Fundamentals of DataScience Week 3 - Data Objects - Sets
PadhAIdata_objects_sets

drawing

by One Fourth Labs

For more reading or to go indepth refer official reference of python language https://docs.python.org/3/reference/

Also refer to the Padhai-One Github repo for updates & other notebooks

Sets

Set data objects are mutable objects. They hold unique elements, i.e elements cannot have duplicates. Set hashes the elements and stores them, making it faster than other structures for many operations.

Sets are efficient for computating mathematical set operations such as intersection, union, difference etc.

Creating set

sets can be created in 2 ways

  1. using {} curly brackets, with elements seperated by comma.
  2. using set() function, which takes any sequence type or iterable objects (like other list, tuple) as argument and converts to set
In [1]:
# set with values
c = {1,2,3,4,5}
d = set((6,7,8,8,9,9)) # create set out of tuple (sequence type)
e = c # shallow copy from a set

# Print
print("\nc = ",c, "\nd = ",d, "\ne = ",e )
c =  {1, 2, 3, 4, 5} 
d =  {8, 9, 6, 7} 
e =  {1, 2, 3, 4, 5}

One can notice that duplicate elements from tuple got removed in set. Set can not/will not have duplicate elements.

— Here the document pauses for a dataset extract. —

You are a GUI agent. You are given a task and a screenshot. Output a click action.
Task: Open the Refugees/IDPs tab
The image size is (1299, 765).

There is catch in creating empty sets.

In [2]:
# empty set
a = set()
b = {}
c = {1,2,3,4,5}
print("Type of a:", type(a), "\nType of b:", type(b), "\nType of c:", type(c) )
Type of a: <class 'set'> 
Type of b: <class 'dict'> 
Type of c: <class 'set'>

It can be seen that the type of a is set where as b is a dictionary. when one uses {} empty it considers it as empty dictionary. When have elements seperated be , comma inside curly brakets only then it takes it as a set as seen in c

Possible way to remember this is to think set as dictionary with just keys and no values.Interpretor assumes empty {} as dictionary, and explicitly adding elements as keys with no value makes interpretor consider it as set.
From language evolution perspective, In python2 {} was reserved for dictionary and sets cannot be represented with them. One has to use set() to define a set, only in python3 this was changed for easiness.

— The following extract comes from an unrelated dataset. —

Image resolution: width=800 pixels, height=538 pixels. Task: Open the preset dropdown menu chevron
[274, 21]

what other objects can we convert to set?

In [3]:
a = (1,2,3,4) # tuple
b = {5,6,7,8} # set
c = {'a': 1, 'b':2, 'c':3} #dictionary
d = "truth alone triumphs"
p = set(a)
q = set(b)
r = set(c)
s = set(d)

print("p = ", p, "\nq =", q, "\nr =", r, "\ns =" ,s)
p =  {1, 2, 3, 4} 
q = {8, 5, 6, 7} 
r = {'c', 'a', 'b'} 
s = {'p', 'o', 't', 'l', 'e', 'm', 'h', 'n', 'i', 's', 'a', 'u', ' ', 'r'}

One can notice that for dictionary only the keys are taken for creating the set not the values. And for strings all the characters including 'space' is converted into elements of a string.

One can easily observe two things, firstly the ordering of the elements is not preserved, secondly all data is deduped and only unique lemets are present.

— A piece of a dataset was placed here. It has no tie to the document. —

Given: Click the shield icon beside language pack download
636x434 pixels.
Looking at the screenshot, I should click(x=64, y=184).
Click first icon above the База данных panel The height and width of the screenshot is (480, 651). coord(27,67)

Sets have restriction on what type of objects it can have as a set. As mentioned earlier all elements of sets are hashed, which mkaes it necessary that only immutable elements can be present set.

In [4]:
a = {"apple", "orange", 'papaya', "tomato"} # strings types are immutable, hence hashable
b = {(1,2), (3,4), (5,6)} # Tuple are immutable
print("a:", a)
print("b:", b)

try:
    c = {[1,2], [4,5], [6,7]} # Lists are mutable(unhashable) so cannot be used as set element
except Exception as error:
    print("Error @@ c:", error)

try:
    d = {{1,2}, {4,5}, {6,7}} # Sets are mutable(unhashable) so cannot be used as set element
except Exception as error:
    print("Error @@ d:", error)
a: {'papaya', 'apple', 'tomato', 'orange'}
b: {(1, 2), (3, 4), (5, 6)}
Error @@ c: unhashable type: 'list'
Error @@ d: unhashable type: 'set'

Even set object cannot be nested inside a set.

Mutable objects are considered not hashable because the objects can change at any point, so hash will not be preserved. Hash values of objects in set should be persistent.




Accessing elements

Sets are not order preserving, and location of elements in memory will be based on hash values. Hence one cannot use index for accessing the set elements.

In [5]:
a = {1,2,3,4,5}
try:
    b =  a[0]
except Exception as error:
    print("Error:", error)
Error: 'set' object does not support indexing

In order to access set elements directly on has to iterate using for and in statements.

In [6]:
c = {8,2,9,4,1,6,7}

for i in c:
    print(i) # i will give all elements of c
1
2
4
6
7
8
9

Can one find if a element is present in a set?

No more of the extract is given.